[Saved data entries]
════════

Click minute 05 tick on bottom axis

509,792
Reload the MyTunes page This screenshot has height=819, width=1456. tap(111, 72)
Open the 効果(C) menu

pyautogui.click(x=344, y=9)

════════

Your task is to retype all of the records exactly.

Click minute 05 tick on bottom axis

509,792
Reload the MyTunes page This screenshot has height=819, width=1456. tap(111, 72)
Open the 効果(C) menu

pyautogui.click(x=344, y=9)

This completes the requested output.